A biannual production report posted by the Pennsylvania Department of Environmental Protection (DEP) shows the state’s stable of unconventional gas wells produced a record 1.42 Tcf during the first six months of 2013.

The latest production figures — most of which are from wells targeting the Marcellus Shale, but also including wells targeting the Utica Shale and other formations — are a 58.5% increase over production from first six months of 2012, when the DEP reported unconventional wells produced 894.8 Bcf (see related story; NGI, Aug. 27, 2012). Production during the first six months of 2013 was also 23.5% higher than the 1.5 Tcf produced from July through December 2012 (see NGI, March 11).

According to the DEP, the well that produced the most natural gas during the first half of 2012 was Southwestern Energy Production Co.’s Campbell Ercole Demento No. 4H. Located in Bradford County’s Stevens Township, the well produced 14.1 Bcf. Cabot Oil & Gas Corp.’s T Flower No. 2 and T Flower No. 1 wells in Susquehanna County’s Springville Township recorded the second- and third-highest production, at 5.49 and 4.13 Bcf, respectively.

Operators also reported producing 1.25 million bbl of condensate and 16,865 bbl of crude oil from January to June. Combined with natural gas, unconventional wells in Pennsylvania produced 1.43 Tcfe.

Range Resources Appalachia LLC’s Carns Donald Unit No. 19H well in Washington County’s Smith Township, produced the most condensate (16,904 bbl) during that time frame. Chesapeake Appalachia LLC’s Guy Avolio 8H well, in Washington County’s Independence Township, produced the most crude oil (5,125 bbl). That well also produced the most crude oil in the final half of 2012 (6,507 bbl).

Bradford County topped the list of natural gas producing counties with 343.58 Bcf from January through June. Susquehanna County was second with 302.61 Bcf, followed by Lycoming (184.45 Bcf), Greene (154.71 Bcf), Washington (115.82 Bcf) and Tioga (110.15 Bcf) counties. Three counties saw tremendous production growth for the first six months of this year from the last half of 2012. Blair County production climbed 1,423.2% (from 63,478 Mcfe to 966,901 Mcfe); Sullivan County grew 860.1% (from 1.38 Bcfe to 13.22 Bcfe); and Cameron County jumped 675.8% (from 81,748 to 634,242 Mcfe).
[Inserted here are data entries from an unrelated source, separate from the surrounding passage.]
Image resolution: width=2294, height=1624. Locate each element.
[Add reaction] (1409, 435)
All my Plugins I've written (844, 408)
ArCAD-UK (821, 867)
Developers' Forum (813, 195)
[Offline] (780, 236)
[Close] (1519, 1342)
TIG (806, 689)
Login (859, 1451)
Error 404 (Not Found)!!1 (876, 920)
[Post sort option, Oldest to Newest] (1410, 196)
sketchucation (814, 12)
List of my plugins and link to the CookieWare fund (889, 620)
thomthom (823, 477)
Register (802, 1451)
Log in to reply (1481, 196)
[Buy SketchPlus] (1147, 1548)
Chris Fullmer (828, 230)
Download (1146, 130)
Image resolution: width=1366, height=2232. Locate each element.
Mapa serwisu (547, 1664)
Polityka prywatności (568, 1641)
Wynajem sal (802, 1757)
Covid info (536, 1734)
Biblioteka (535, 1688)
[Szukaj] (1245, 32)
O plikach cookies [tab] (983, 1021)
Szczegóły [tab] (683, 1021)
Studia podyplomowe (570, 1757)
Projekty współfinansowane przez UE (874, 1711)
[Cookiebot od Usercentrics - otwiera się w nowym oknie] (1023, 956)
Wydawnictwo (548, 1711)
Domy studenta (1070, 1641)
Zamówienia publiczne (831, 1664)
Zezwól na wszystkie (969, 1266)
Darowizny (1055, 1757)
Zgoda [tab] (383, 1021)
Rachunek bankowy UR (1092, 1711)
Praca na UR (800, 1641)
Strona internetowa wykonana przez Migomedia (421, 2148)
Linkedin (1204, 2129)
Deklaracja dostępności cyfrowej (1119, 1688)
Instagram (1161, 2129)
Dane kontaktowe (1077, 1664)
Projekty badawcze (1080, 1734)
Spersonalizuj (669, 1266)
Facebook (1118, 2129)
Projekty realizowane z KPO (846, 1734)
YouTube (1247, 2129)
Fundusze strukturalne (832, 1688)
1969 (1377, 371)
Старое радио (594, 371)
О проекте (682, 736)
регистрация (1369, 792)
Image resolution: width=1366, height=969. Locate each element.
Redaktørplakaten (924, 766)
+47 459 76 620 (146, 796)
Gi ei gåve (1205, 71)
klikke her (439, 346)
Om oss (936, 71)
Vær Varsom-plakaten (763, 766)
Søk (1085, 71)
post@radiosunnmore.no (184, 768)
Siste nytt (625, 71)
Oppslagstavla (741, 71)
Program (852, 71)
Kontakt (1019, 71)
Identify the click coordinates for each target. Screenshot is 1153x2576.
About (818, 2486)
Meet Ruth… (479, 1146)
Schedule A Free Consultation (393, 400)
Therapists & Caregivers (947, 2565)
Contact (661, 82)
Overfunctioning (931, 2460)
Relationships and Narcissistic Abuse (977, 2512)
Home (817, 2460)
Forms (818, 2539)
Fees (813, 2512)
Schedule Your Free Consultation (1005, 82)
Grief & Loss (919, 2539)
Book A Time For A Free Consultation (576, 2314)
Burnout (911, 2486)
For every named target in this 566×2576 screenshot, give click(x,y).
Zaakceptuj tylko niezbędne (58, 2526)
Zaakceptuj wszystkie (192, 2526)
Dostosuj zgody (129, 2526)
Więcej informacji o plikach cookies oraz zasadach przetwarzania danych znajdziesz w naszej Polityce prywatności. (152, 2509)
The DEP’s Office of Oil and Gas Management has annual oil and gas production reports dating back to 2000 available on its website. The first Marcellus-only report covered a 12-month period from July 2009 to June 2010. Subsequently, the DEP released Marcellus-only reports that covered the full-year 2012 and the last half of 2011.

Beginning with the report from January through June 2012 report, the DEP began reporting all unconventional production without a breakdown by shale/tight gas and oil plays. The agency has also published a conventional well production report for the full-year 2012. The DEP said the changes were mandated by Act 13, the omnibus Marcellus Shale law.

Pennsylvania’s Oil and Gas Act requires unconventional well operators to submit production reports to the DEP twice a year — by Aug. 15 for the first six months of a year, and by Feb. 15 for the second half of a year, and for the full preceding year.

Spokeswoman Lisa Kasianowitz told NGI that the DEP was still waiting for 13 smaller operators that collectively own 50 wells, to report their production figures for the first half of 2013. The largest, Dallas-based Hunt Marcellus Operating Co. LLC, has 14 wells. Five operators have one well apiece.